Madame de Portenduère, à qui la démarche convenue pesait tant que depuis le départ de l’abbé Chaperon elle voulait s’adresser au notaire de Nemours, fut si surprise de la délicatesse de Minoret, qu’elle se leva pour répondre à son salut et lui montra un fauteuil.

— Asseyez-vous, monsieur, dit-elle d’un air royal. Notre cher curé vous aura dit que le vicomte est en prison pour quelques dettes de jeune homme, cent mille livres… Si vous pouviez les lui prêter, je vous donnerais une garantie sur ma ferme des Bordières.

— Nous en parlerons, madame la vicomtesse, quand je vous aurai ramené monsieur votre fils, si vous me permettez d’être votre intendant en cette circonstance.

— Très-bien, monsieur le docteur, répondit la vieille dame en inclinant la tête et regardant le curé d’un air qui voulait dire : Vous avez raison, il est homme de bonne compagnie.

— Mon ami le docteur, dit alors le curé, vous le voyez, madame, est plein de dévouement pour votre maison.

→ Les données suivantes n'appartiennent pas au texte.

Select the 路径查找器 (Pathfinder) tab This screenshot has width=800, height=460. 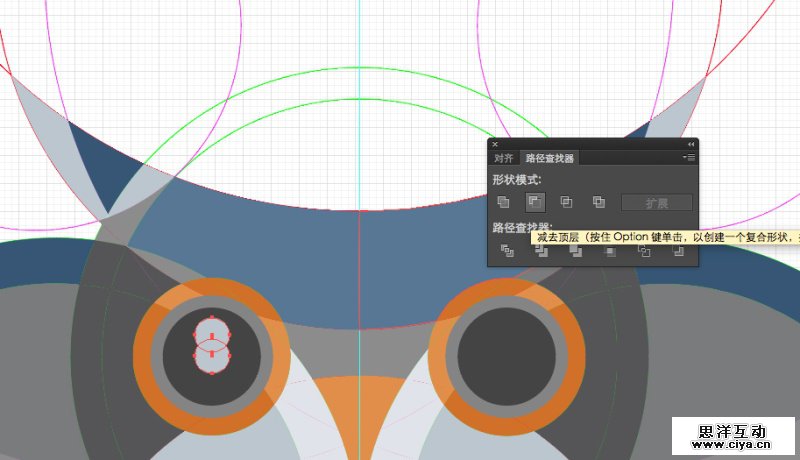point(550,158)
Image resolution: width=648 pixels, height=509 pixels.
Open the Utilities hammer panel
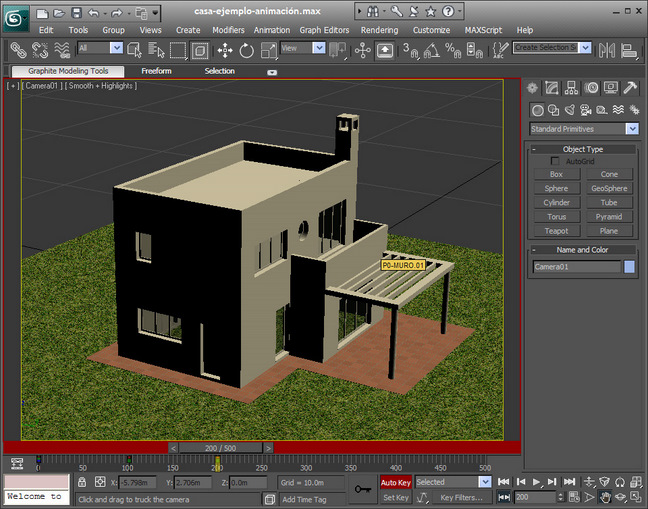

— Nous vous en aurons de la reconnaissance, monsieur, dit madame de Portenduère en faisant visiblement un effort ; car à votre âge s’aventurer dans Paris à la piste des méfaits d’un étourdi…

— Madame, en soixante-cinq, j’eus l’honneur de voir l’illustre amiral de Portenduère chez cet excellent monsieur de Malesherbes, et chez monsieur le comte de Buffon, qui désirait le questionner sur plusieurs faits curieux de ses voyages. Il n’est pas impossible que feu monsieur de Portenduère, votre mari, s’y soit trouvé. La marine française était alors glorieuse, elle tenait tête à l’Angleterre, et le capitaine apportait dans cette partie sa quote-part de courage. Avec quelle impatience, en quatre-vingt-trois et quatre, attendait-on des nouvelles du camp de Saint-Roch ! J’ai failli partir comme médecin des armées du roi. Votre grand-oncle, qui vit encore, l’amiral Kergarouët a soutenu dans ce temps-là son fameux combat, car il était sur la Belle-Poule.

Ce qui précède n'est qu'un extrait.